Nous ne voulons pas être parqués, nous refusons les cases, nous voulons rester dans le nomadisme. C’est déjà bien assez de vivre dans un océan de lois. On refuse de vivre entre des murs, on veut sentir le vent, voir des paysages à perte de vue, faire de la musique autour d’un feu toute la nuit. Quel mal y a-t-il ? Ce que ma communauté a vécu cet été a touché le cirque Romanès. Le pouvoir nous dit qu’il n’y a pas de lien, mais comme les accusations ne reposent sur rien de sérieux, nous sommes bien obligés de penser que le lien existe. Plusieurs personnalités du spectacle et de la politique sont intervenues, mais ça ne change rien.
Faut-il se mettre à genoux pour être entendus ? Une jeune femme qui fait des chansons, de la corde raide, et qui a du pouvoir, ne peut pas ne pas tendre la main à un petit cirque tzigane qui se noie.
Chère Carla, j’attends tout de vous. En France, sur les plateaux de télévision, toutes les minorités ont leurs représentants, sauf nous. C’est toujours un homme ou une femme étranger à notre communauté qui parle de notre malheur. Et en parle mal. Mais nous ne sommes pas les seuls invités à se taire. Les poètes sont dans la même situation. Les recueils de poésie qui paraissent en France seraient-ils plus mauvais que les romans ? Comme l’écrit un poète tzigane dont j’ai oublié le nom, la plupart des romans sont moins utiles qu’un cure-dents. Il y a actuellement en France une dizaine de poètes remarquables, notamment la poétesse Lydie Dattas. Malgré plusieurs publications au Mercure de France et chez Gallimard, elle demeure inconnue. Elle vient de publier un livre magnifique qui s’appelle La Foudre (Mercure de France). Quand elle sera morte, on découvrira une poétesse au niveau de Corneille et de Racine…

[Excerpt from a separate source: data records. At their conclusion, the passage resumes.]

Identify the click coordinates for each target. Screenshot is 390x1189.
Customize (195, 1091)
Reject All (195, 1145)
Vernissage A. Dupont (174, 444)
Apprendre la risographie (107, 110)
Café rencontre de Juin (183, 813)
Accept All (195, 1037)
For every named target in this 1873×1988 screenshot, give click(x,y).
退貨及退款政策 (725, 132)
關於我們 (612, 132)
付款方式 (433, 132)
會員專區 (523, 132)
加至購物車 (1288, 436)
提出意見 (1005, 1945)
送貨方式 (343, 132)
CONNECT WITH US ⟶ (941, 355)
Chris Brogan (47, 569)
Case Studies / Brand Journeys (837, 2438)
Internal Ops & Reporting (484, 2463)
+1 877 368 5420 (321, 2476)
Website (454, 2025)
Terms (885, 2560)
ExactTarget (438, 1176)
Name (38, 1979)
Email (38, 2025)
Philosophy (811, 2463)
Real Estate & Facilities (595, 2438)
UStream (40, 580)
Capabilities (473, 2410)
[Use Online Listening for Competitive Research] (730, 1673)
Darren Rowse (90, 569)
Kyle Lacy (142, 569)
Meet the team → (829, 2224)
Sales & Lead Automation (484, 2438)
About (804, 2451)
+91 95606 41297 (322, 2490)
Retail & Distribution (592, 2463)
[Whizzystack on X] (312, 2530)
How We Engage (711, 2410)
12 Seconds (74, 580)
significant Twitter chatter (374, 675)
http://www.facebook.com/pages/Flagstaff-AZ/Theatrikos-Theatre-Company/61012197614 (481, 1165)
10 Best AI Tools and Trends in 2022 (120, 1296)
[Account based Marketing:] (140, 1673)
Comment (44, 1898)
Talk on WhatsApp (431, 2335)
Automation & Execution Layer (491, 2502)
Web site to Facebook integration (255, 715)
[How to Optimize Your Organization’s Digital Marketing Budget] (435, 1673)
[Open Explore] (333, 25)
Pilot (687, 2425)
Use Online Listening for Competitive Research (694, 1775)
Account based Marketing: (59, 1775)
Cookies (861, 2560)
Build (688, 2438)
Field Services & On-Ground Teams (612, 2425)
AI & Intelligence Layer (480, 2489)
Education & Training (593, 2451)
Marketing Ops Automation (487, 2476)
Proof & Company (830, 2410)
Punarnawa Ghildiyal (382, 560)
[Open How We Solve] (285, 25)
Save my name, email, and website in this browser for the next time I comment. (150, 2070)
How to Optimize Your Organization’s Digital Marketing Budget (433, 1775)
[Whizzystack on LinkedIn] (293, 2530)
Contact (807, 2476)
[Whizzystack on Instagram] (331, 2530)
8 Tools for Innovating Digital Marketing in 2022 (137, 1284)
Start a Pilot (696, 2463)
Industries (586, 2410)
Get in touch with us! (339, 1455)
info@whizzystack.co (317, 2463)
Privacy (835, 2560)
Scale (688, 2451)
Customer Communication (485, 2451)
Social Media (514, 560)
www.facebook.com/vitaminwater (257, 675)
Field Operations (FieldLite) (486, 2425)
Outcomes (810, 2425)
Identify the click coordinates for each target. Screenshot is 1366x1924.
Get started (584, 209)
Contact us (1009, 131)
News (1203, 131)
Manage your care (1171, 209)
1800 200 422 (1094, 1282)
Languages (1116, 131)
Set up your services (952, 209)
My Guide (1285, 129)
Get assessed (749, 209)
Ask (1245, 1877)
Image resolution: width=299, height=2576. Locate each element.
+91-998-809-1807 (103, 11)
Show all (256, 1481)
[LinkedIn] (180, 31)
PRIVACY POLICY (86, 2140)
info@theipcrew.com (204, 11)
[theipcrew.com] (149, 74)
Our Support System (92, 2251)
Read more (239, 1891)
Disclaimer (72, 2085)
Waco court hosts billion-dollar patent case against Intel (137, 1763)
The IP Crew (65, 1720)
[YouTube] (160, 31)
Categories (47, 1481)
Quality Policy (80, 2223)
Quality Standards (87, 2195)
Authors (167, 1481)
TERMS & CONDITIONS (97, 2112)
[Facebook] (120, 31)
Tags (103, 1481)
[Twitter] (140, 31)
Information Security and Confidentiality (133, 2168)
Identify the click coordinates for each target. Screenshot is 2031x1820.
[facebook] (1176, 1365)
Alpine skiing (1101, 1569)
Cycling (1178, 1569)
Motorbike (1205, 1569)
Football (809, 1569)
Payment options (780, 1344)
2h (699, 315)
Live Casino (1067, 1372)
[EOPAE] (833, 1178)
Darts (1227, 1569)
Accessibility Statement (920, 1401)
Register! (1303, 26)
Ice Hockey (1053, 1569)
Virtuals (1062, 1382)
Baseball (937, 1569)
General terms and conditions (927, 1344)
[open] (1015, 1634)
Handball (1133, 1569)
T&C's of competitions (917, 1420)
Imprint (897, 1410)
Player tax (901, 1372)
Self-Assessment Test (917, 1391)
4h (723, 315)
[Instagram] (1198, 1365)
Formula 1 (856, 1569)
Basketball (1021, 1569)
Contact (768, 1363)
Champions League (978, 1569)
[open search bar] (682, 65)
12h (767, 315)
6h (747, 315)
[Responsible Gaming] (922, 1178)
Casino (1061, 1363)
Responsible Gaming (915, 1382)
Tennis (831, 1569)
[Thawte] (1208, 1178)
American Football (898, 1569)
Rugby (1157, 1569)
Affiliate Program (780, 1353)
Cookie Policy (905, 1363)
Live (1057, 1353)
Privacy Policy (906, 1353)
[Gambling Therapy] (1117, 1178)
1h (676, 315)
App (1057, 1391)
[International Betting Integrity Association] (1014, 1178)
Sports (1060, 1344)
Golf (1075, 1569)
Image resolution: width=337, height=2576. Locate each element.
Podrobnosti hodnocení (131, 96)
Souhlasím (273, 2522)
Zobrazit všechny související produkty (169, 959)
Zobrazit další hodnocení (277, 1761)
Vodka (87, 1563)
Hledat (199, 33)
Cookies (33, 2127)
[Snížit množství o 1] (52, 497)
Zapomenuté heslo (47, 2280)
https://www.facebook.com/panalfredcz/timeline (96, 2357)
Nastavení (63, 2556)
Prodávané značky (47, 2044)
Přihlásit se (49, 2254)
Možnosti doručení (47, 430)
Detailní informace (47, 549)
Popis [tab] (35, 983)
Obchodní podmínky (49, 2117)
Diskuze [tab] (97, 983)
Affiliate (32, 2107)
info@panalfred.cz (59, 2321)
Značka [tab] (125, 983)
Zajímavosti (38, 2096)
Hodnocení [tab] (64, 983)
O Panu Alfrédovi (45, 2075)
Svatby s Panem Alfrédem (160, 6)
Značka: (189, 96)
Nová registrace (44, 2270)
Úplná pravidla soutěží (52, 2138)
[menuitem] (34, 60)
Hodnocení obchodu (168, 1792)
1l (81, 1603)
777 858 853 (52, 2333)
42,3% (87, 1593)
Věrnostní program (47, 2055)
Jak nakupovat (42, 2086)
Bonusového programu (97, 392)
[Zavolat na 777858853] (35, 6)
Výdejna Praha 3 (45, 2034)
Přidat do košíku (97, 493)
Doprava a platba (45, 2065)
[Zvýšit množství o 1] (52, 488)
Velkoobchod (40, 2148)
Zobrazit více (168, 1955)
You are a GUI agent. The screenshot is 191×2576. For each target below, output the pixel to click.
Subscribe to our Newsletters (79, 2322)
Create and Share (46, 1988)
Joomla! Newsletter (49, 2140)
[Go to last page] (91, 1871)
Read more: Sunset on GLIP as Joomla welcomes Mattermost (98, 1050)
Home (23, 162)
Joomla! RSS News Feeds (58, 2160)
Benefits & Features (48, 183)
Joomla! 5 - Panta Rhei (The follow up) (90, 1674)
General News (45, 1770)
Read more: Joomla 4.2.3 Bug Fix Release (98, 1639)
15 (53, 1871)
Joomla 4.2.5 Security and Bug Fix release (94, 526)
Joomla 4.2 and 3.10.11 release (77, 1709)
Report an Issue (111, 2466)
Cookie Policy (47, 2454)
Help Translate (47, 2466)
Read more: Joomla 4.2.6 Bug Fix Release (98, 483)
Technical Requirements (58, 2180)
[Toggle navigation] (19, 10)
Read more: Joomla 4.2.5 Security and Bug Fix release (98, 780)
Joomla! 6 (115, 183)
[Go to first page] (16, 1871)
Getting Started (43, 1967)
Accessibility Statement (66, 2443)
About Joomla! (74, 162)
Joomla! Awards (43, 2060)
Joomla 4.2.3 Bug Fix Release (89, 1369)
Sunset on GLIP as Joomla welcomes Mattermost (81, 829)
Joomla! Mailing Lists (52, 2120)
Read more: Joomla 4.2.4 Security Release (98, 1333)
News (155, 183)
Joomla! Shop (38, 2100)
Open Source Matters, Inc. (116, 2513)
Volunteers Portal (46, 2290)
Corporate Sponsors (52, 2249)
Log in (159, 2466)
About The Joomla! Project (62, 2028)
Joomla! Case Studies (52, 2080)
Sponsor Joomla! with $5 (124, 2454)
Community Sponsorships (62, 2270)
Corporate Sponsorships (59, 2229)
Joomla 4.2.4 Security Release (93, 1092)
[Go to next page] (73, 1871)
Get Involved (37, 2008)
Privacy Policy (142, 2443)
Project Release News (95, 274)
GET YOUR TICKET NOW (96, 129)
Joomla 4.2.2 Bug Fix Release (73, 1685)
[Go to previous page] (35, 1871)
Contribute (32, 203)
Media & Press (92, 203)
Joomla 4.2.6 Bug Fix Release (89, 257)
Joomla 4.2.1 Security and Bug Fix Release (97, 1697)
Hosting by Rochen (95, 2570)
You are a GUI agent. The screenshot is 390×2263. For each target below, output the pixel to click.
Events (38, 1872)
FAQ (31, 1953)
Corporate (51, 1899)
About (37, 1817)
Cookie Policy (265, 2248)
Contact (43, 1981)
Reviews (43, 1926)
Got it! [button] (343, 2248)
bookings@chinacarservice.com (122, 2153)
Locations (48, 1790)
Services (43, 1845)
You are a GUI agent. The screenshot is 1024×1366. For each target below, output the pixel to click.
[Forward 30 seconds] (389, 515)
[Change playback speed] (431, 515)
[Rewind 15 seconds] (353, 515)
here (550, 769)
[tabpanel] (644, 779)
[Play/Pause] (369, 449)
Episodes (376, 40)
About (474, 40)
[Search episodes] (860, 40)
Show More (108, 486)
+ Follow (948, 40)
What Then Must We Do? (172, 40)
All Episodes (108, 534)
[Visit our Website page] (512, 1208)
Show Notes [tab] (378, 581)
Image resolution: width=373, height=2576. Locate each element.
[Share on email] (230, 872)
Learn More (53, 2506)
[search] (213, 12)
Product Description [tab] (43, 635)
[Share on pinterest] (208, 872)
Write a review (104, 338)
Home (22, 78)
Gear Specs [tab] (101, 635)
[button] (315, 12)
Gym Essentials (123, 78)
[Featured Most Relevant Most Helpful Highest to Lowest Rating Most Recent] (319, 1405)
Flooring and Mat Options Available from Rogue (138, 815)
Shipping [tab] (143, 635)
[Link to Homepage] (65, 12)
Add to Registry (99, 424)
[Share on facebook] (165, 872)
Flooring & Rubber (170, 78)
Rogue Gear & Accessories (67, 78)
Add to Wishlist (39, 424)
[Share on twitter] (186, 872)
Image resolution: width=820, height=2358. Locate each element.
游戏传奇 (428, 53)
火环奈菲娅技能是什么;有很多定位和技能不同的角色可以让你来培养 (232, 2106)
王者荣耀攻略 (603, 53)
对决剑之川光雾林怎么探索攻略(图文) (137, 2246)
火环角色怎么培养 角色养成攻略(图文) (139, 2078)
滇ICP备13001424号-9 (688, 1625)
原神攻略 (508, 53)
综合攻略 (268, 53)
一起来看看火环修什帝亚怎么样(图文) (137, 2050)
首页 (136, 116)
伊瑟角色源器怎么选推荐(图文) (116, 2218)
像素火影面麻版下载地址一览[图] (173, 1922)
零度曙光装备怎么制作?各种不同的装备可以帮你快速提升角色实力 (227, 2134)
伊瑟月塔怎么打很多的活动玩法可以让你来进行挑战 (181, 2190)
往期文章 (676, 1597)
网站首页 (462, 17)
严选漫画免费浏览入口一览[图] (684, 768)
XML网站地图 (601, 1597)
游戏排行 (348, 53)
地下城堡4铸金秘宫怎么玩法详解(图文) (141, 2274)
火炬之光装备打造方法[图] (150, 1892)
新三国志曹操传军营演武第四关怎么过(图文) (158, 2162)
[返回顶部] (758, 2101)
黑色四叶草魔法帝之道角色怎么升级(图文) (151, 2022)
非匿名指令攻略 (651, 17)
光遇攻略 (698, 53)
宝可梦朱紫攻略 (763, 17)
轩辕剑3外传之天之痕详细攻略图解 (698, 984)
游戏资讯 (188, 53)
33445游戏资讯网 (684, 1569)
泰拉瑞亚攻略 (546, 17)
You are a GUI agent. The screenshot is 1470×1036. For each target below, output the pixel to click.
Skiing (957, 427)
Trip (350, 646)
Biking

Dans ce pays, les grands moyens d’information existent, mais ils sont asphyxiés par l’Audimat, le politiquement correct, le vedettariat et les débiles mentaux. L’immense poète Jean Grosjean n’a jamais eu une heure de télévision. Mais des crétins qui se disent écrivains ont des centaines d’heures. On vient de fêter le centenaire de la naissance d’un autre grand poète, Jean Genet. Heureusement, France Culture lui a consacré plusieurs émissions et Laure Adler l’a royalement servi. Mais pour des raisons obscures, les médias font comme si ce poète n’avait jamais existé. On entend régulièrement des médiocres dire : » Il n’y a plus d’artistes en France. » Si le milieu artistique se résume à ce que nous montrent les chaînes de télévision, effectivement, il n’y a pas grand-chose.
La Bible dit : » Au commencement était le Verbe. » Pour les tribus tziganes et gitanes et pour les poètes, il n’y a pas de commencement. p
Alexandre Romanès
Luthiste baroque, poète et directeur de cirque
Né en 1951, Alexandre Romanès est issu d’une grande famille du cirque, dont il s’éloigne à l’âge de 25 ans afin de retrouver la culture gitane. Poète salué par Jean Grosjean ou Christian Bobin, il a publié, aux éditions Gallimard, » Paroles perdues » (2004) et » Sur l’épaule de l’ange » (2010). Il dirige le Cirque tsigane, composé de Gitans et accompagné d’un orchestre venu des Balkans.